==== Passage provided ====

# Anyone tried the Legator Ninja 200-SE 7-String?



## ThayerWert (Feb 16, 2014)

Name says it all. Been looking at some cheaper 7 strings because I don't have a lot of money. A lot of good bands are starting to use Legators and I was wondering if anyone had tried this guitar and could give me an opinion


----------



## Krymson86 (Feb 16, 2014)

Legator is one of the newer companies out there and people seem to be reasonably pleased with their quality for the price. 

That said, if you're looking at that 500-600$ price range I would suggest maybe taking a look for something on the used market, not because the Legator is bad, but because you can get some absolutely ripping guitars in that range on the used market and in great condition. 

If you're dead set on the Legator, it should be a solid guitar. But on GC's Used listings right now there are Ibanez RGA7s, Dean RC7x, Schechters, LTD AW-7,Sterling Petrucci etc. that are around that price range that you might want to look into as well.


----------



## lukeshallperish (Feb 16, 2014)

==== Collected material ====

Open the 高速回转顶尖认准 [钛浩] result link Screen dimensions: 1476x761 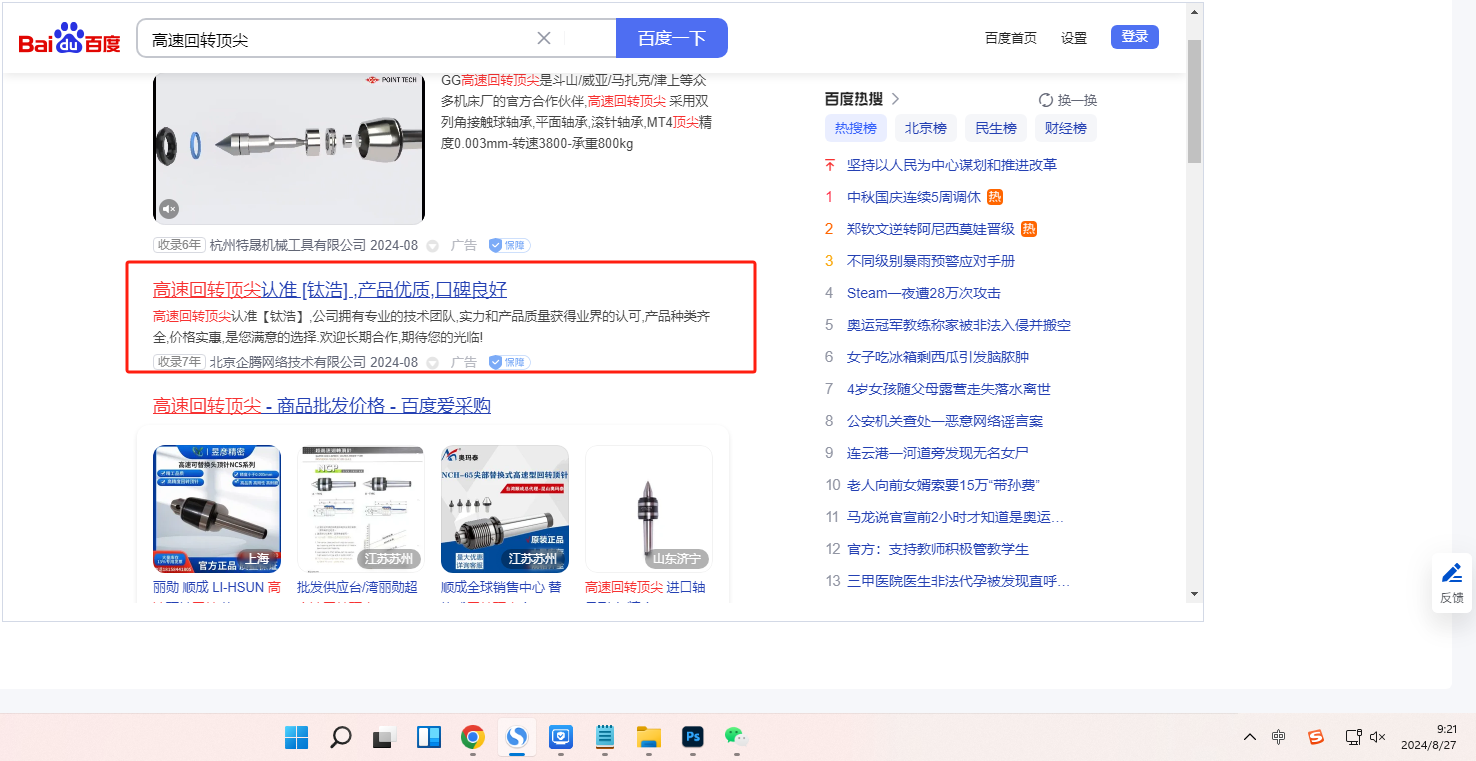330,290
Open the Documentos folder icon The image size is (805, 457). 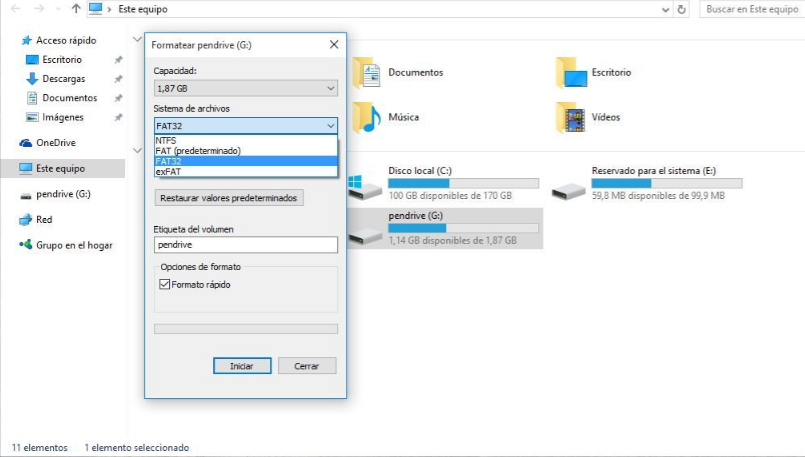pyautogui.click(x=367, y=73)
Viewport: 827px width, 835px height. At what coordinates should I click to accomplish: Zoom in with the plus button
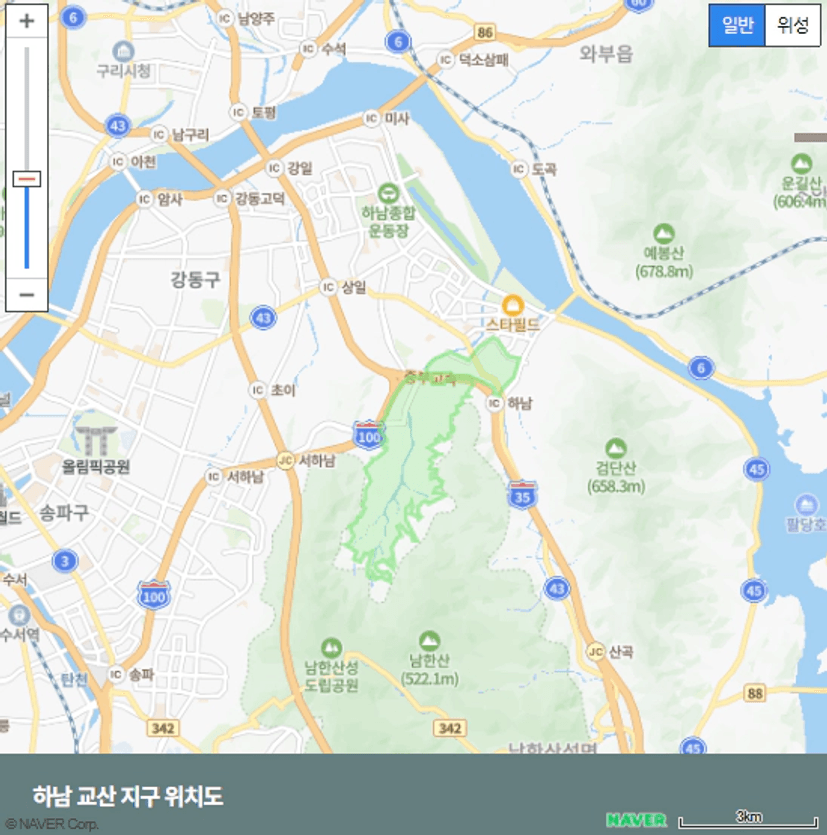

====

* Problem details:
In the forum thread, why has ThayerWert been looking at cheaper 7-string guitars? The material is separate from the forum thread and unrelated to it.

* Solution to this task:
ThayerWert doesn't have a lot of money.